*AIM OF THE EXERCISE*
From the listing below, copy only the lines running from the line that contains "Faculty (80, 1074)" to the line that contains "- كيو ستي للعقارات (806, 828)", both included.

*SOURCE DATA*
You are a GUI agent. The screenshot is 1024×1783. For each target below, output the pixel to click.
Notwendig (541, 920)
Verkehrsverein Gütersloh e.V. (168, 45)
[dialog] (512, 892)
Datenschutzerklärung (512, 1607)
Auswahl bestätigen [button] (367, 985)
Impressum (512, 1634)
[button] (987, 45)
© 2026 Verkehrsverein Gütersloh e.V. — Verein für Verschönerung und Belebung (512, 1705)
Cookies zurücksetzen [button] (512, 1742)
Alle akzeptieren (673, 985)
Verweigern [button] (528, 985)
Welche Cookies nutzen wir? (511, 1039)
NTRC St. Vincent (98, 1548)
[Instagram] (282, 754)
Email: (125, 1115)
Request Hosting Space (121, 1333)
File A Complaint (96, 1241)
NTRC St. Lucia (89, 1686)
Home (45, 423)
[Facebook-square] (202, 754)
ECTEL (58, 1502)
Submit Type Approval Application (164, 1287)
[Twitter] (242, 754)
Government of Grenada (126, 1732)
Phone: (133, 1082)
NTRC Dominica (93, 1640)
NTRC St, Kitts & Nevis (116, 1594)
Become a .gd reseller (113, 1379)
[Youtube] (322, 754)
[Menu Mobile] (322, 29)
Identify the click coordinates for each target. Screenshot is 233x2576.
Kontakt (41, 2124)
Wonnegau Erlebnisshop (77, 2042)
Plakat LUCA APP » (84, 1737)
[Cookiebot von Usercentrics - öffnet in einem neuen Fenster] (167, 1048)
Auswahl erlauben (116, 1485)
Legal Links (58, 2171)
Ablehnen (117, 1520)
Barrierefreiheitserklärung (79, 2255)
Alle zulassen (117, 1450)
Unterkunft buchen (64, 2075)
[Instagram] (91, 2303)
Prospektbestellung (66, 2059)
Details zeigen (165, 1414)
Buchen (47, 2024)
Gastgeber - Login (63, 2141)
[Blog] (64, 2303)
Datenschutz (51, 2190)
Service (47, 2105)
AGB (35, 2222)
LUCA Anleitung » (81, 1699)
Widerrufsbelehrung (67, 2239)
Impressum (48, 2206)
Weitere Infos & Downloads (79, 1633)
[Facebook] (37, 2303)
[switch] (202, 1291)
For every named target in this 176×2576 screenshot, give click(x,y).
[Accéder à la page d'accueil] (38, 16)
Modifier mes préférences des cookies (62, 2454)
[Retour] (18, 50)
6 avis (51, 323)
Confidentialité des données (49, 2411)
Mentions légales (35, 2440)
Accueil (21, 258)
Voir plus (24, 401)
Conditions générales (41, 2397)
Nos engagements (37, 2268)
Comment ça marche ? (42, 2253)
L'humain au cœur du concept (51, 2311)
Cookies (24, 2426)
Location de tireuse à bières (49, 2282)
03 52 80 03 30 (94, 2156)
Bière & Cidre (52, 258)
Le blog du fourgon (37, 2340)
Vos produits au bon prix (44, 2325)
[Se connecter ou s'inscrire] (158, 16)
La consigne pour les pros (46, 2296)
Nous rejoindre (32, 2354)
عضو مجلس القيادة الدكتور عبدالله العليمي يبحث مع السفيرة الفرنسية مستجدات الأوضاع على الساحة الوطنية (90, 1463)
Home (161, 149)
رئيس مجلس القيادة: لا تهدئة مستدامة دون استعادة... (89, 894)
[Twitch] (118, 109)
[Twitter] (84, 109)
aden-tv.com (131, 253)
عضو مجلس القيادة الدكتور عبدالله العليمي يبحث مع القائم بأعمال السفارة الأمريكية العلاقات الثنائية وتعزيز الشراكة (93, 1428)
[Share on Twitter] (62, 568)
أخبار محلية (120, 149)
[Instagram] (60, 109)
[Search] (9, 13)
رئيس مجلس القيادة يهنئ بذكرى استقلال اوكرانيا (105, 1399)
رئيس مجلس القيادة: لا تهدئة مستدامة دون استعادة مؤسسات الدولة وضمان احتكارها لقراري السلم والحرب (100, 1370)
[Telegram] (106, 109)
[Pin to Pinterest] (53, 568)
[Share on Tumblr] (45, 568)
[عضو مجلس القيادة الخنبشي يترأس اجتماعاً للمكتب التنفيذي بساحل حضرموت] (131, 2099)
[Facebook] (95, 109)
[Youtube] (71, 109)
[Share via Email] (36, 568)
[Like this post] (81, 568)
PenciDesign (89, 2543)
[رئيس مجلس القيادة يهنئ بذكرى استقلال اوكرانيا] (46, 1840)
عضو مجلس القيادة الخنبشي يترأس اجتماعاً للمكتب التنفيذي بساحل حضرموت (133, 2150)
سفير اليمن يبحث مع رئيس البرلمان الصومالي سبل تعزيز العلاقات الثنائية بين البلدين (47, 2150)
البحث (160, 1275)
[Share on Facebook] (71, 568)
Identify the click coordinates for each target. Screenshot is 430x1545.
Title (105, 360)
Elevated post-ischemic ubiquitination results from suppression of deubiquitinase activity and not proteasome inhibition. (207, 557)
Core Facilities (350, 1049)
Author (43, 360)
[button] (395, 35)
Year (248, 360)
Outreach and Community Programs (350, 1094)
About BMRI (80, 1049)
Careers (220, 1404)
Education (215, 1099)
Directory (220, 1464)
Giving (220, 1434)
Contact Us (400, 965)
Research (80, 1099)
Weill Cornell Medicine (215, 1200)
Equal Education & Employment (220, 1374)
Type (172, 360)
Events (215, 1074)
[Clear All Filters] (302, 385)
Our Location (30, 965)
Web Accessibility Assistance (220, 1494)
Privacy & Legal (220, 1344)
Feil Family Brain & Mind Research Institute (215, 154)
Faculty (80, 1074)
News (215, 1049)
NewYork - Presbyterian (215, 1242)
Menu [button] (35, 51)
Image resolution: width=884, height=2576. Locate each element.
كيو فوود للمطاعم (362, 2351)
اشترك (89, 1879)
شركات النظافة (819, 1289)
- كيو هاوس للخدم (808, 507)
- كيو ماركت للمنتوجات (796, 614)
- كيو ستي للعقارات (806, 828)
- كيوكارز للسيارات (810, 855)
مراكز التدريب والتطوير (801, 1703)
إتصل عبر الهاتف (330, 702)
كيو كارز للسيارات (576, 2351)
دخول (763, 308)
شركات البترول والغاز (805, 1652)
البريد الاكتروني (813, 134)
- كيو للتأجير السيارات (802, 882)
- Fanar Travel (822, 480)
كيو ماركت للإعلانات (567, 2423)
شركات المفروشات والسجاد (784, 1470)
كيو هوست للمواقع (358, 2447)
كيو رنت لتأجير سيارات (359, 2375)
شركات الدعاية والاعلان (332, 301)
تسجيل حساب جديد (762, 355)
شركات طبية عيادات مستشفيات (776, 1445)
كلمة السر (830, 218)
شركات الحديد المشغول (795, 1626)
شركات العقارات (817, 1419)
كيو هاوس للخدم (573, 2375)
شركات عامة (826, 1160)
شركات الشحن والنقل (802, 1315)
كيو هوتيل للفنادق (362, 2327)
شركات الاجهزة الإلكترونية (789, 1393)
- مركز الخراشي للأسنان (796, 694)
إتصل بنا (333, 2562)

*YOUR SOLUTION*
Faculty (80, 1074)
News (215, 1049)
NewYork - Presbyterian (215, 1242)
Menu [button] (35, 51)
Image resolution: width=884, height=2576. Locate each element.
كيو فوود للمطاعم (362, 2351)
اشترك (89, 1879)
شركات النظافة (819, 1289)
- كيو هاوس للخدم (808, 507)
- كيو ماركت للمنتوجات (796, 614)
- كيو ستي للعقارات (806, 828)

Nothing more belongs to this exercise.